The students are often unaware of their abilities or talent and it is the responsibility of the NGOs who work with them to guide them.

Many of them live in single-room houses with no space to study or even to relax. The kids are mostly outside. Some of them have an interest in sports but their parents do not realise it, said Sharmistha Chakraborty, area-in-charge of the Tomorrow’s Foundation.

“Many of these children do not know what a colour pencil can do to add colour to their lives,” said a teacher who works with them.

The smaller ones have household chores to attend to and the older ones have to go to work.

Aditya Singh, 18, washes cars for a living. He is one of the students selected for kickboxing training.

“We did not tell them that they were being screened. We let them enjoy the day,” said Chakraborty.

They were shown a play and after that there were several who came forward to ask questions about the play.

“Some of the students have shown promise and we want to train them further so they can get opportunity to pursue a sport. Unless they are trained, their talent would be lost. We cannot train all of them at the centre with our limited infrastructure,” said Subhoroop Ghosh, who would train the students in some of the sporting activities.
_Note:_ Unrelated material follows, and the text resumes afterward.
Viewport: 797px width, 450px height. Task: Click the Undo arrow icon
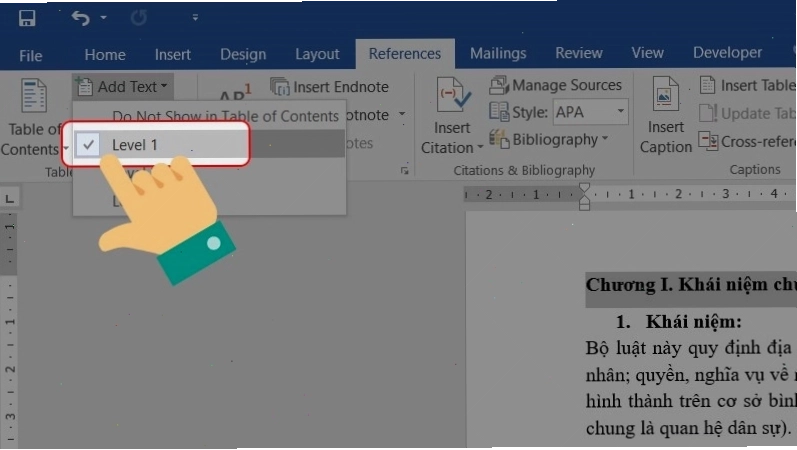coord(80,18)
The challenge, however, is not to select them but to get them to the training ground, given their schedule.

Despite their interest, the situation at home often poses a hurdle. Sandip Kumar Paswan, 18, was always interested in running. but he never got an opportunity to pursue it because of a lack of funds.

“My father is a labourer in Bihar. I live here with my grandfather who is a guard. I will try to make the most of this opportunity,” said Paswan.

The NGO hopes that these opportunities would also make them more job-ready.

“We keep telling them that they need to study to be able to stand on their feet. With these activities, they would have added areas of competence,” Chakraborty said.